Please retype the records, beginning with the line that contains "is (665, 374)." and continuing through the end of the records, and leave the pictures out of your answer.
━━ Data to process
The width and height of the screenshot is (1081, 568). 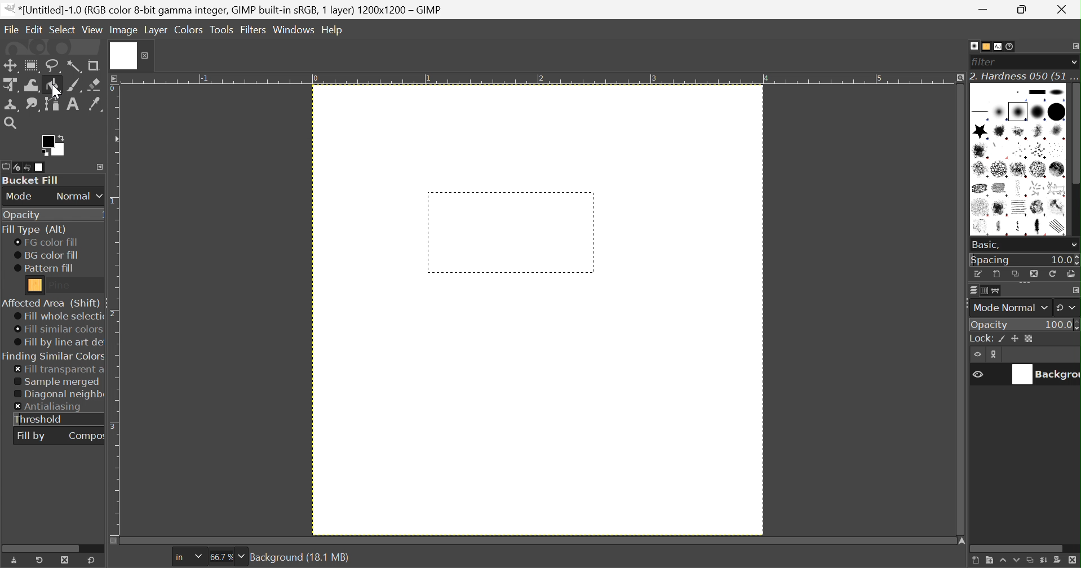 What do you see at coordinates (978, 355) in the screenshot?
I see `Eye` at bounding box center [978, 355].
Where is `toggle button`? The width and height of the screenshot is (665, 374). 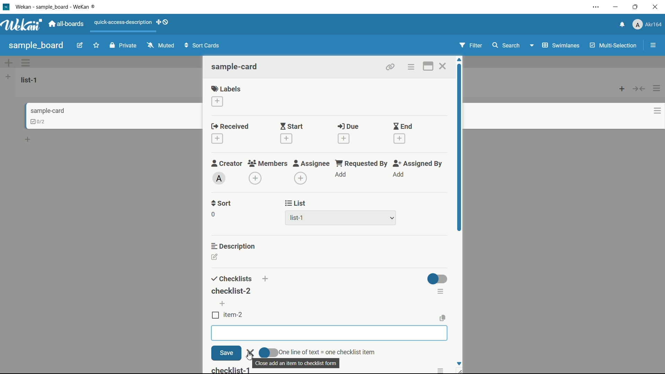
toggle button is located at coordinates (438, 279).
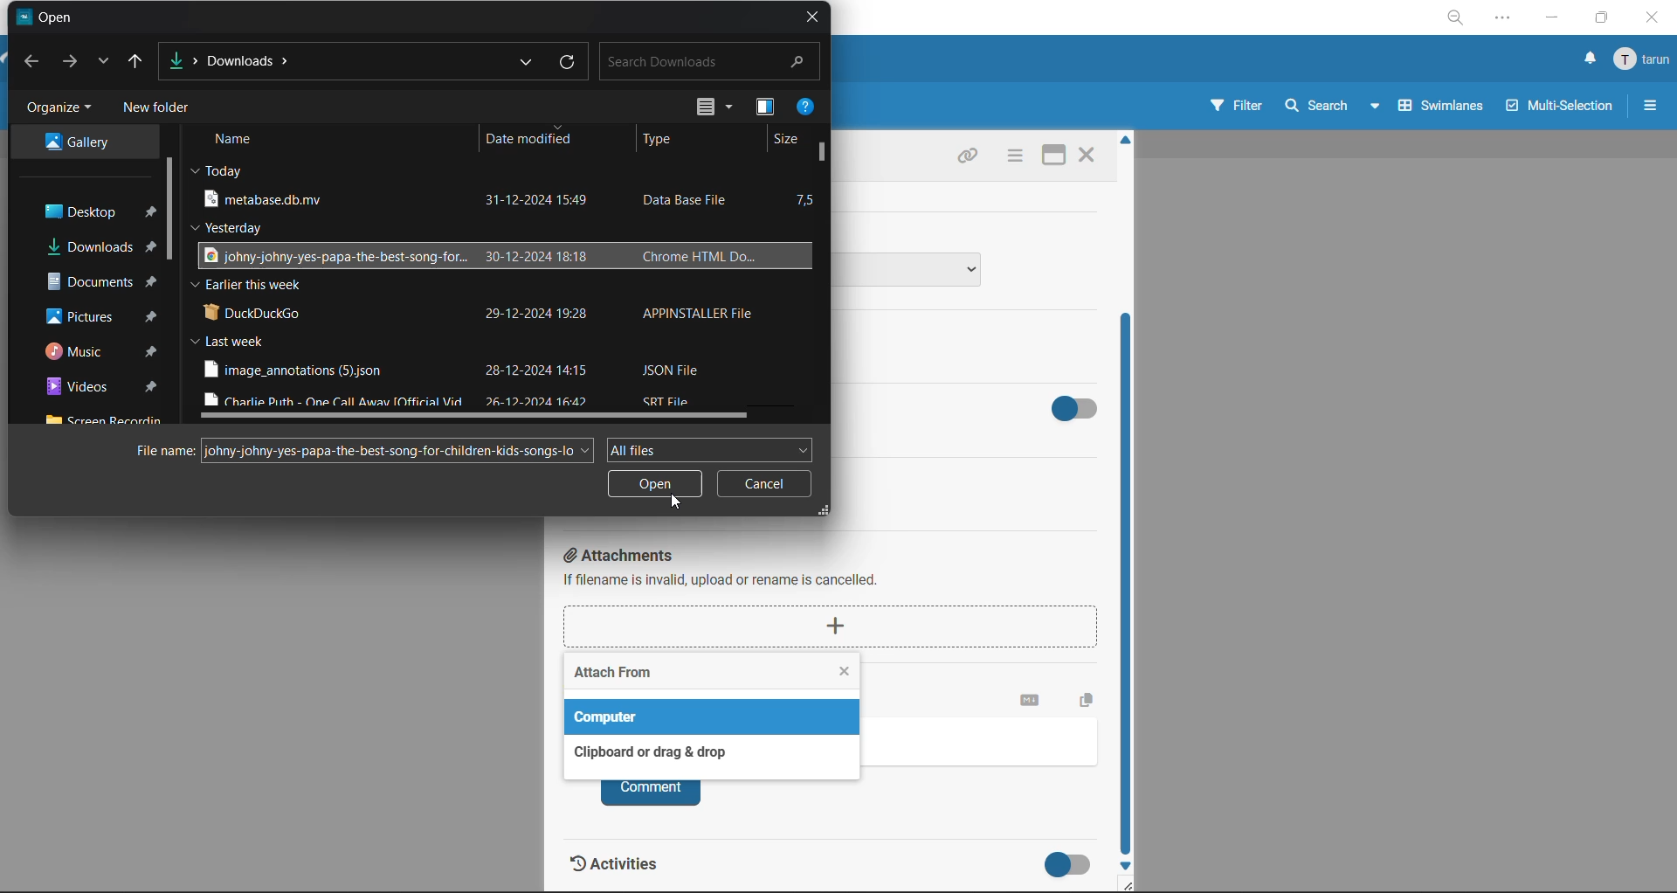 The height and width of the screenshot is (893, 1677). What do you see at coordinates (1012, 157) in the screenshot?
I see `card actions` at bounding box center [1012, 157].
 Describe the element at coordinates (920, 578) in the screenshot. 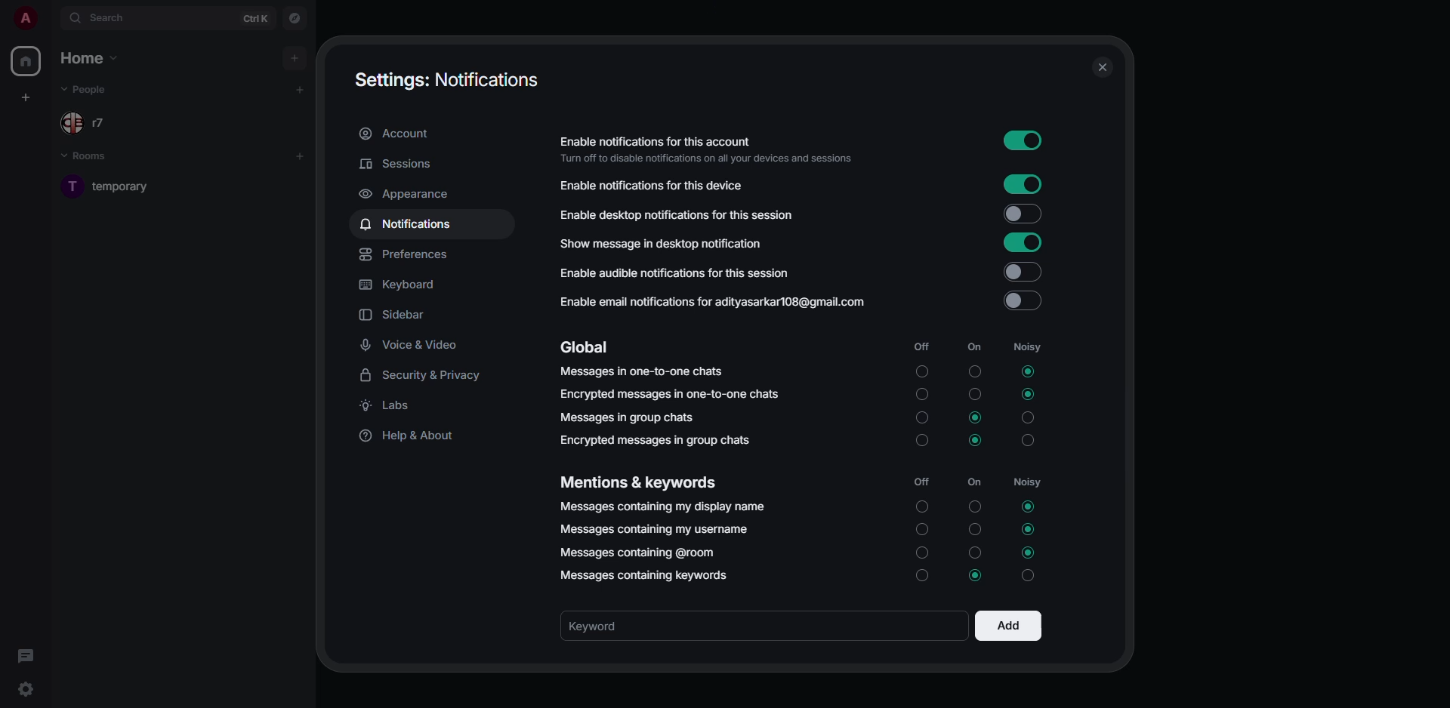

I see `turn on` at that location.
━━━━
> [Final answer]
Where is `toggle button`? The width and height of the screenshot is (665, 374). 
toggle button is located at coordinates (438, 279).
 The height and width of the screenshot is (893, 1677). What do you see at coordinates (1012, 157) in the screenshot?
I see `card actions` at bounding box center [1012, 157].
 Describe the element at coordinates (920, 578) in the screenshot. 

I see `turn on` at that location.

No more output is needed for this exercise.